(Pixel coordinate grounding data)

■ ■ ■ ■ ■

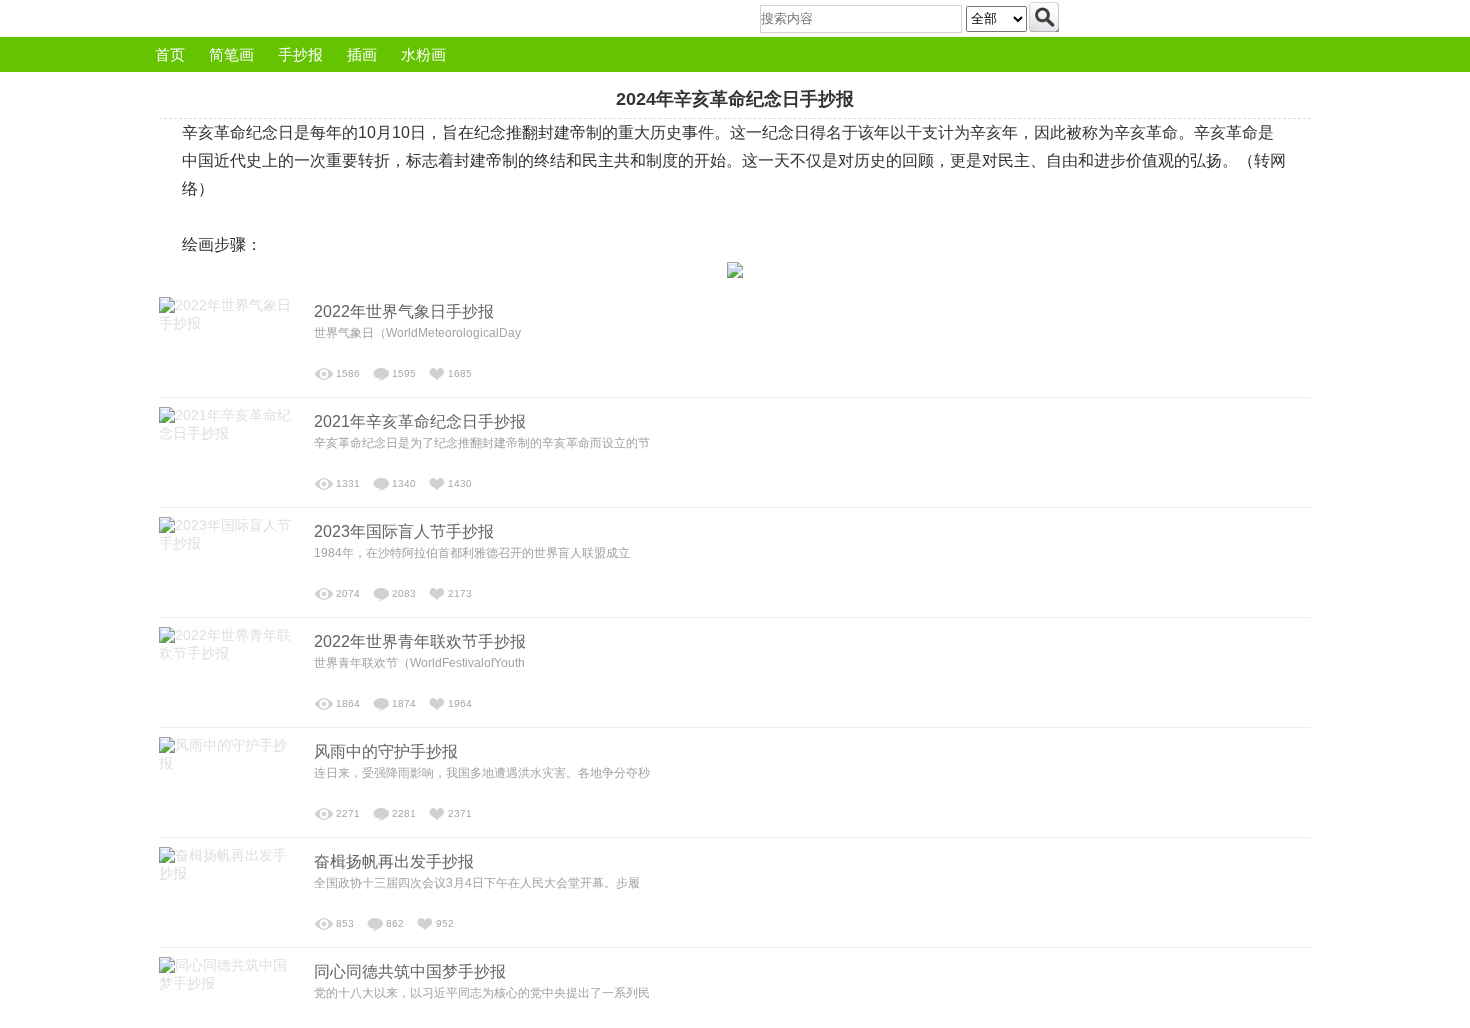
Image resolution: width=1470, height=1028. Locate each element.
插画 (362, 54)
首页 (170, 54)
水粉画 (423, 54)
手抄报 (300, 54)
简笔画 (231, 54)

■ ■ ■ ■ ■

Nothing in the records should be changed in the copy, but the pictures must be left out.

Image resolution: width=1470, height=1028. Locate each element.
插画 (362, 54)
首页 (170, 54)
水粉画 (423, 54)
手抄报 (300, 54)
简笔画 (231, 54)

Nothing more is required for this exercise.